I have covered some great stories in previous articles. I am not entirely sure that I could beat Jean-Marc Carrise’s tale of how Jean Chrétien and Bill Clinton climbed over a wall and raced each other up a flight of stairs at the G8 Summit in Birmingham, England [1]. Equally, it would be tough to top David Andrews’s story of what happened when he was an official photographer at the Canadian Constitutional Conference of 1982. As he was standing on a plinth photographing Prime Minister Pierre Trudeau, who was caught in the midst of a scrum of pressmen, the then Premier of New Brunswick Richard Hatfield plonked the constitutional document between Andrews’s feet and signed it [2]. However, I am going to share some stories of events that happened to both me and others that have recently provided me with some entertainment.
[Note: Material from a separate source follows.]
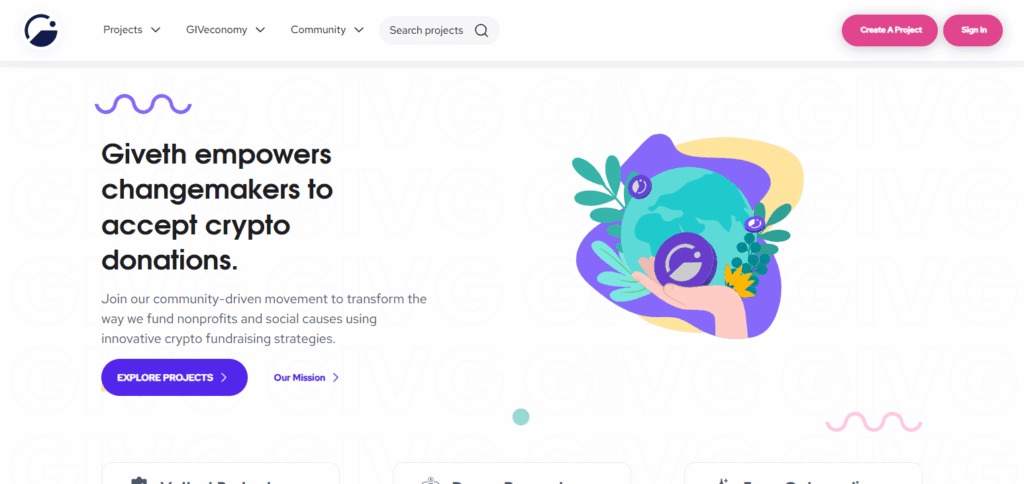
Task: Click the arrow icon inside Explore Projects
Action: tap(223, 378)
One of my favourites is a short tale of revenge that I can share only on a promise of anonymity. One of my friends, let’s call him “Al” has spent much of the last thirty years creating editorial work for national newspapers and magazines. For this work, he has photographed many celebrities. He has told me that many turned out to be lovely people. However, some did not.

“Al” was engaged to photograph a globally well-known TV star who has created a very particular persona for himself. It turned out the man could not have been ruder. He kept “Al” waiting for three hours on a boiling hot day. When the celebrity did arrive, he was obnoxious and rude, and did not even have the good manners to offer “Al” a glass of water.

It was in the photo shoot that “Al” took his revenge. As a master of his craft, he knew exactly how he wanted to light the image. He made sure that he emphasized every wrinkle, every spot, and every blemish in an image that brought out the worst in the man’s face. I do not know if “Al” was inspired by or channeling the spirit of the great Arnold Newman, who famously took revenge on Alfred Krupp with a brilliant photo that made him look like an evil Bond villain, but this certainly came to mind when he told me this story. After the image was published and the negatives were returned to him, “Al” completed his revenge by burning the negatives and vowing never to work with the man again.

My main contribution to this article’s stories is an account of an afternoon of weirdness in the camera shop where I work for a couple of days a week. I was in the shop when a man came over and asked to look at a used lens. I picked up the lens and a Nikon D850 body to test it on, and he snatched both out of my hands. This was not only rude, but lacking the etiquette of how we demonstrate gear in our shop. I wish I had snatched them back and refused to serve him as he preceded to give me a “lesson” on portrait photography. He asked if I “shoot” and when I told him I did, he proceeded to ask me questions that he thought would trip me up. This was tedious to say in the least! I tried to engage him – oh why do I always do this? – and showed him some portraits, taken by my favourite photographers, that I thought were excellent.  He proceeded to tell me that Alec Soth’s wonderful portrait of Melissa, a bride in Niagara Falls, was terrible because she should not have been sitting on a chair as it did not cover up the fact that she was a large bride. Sorry, what?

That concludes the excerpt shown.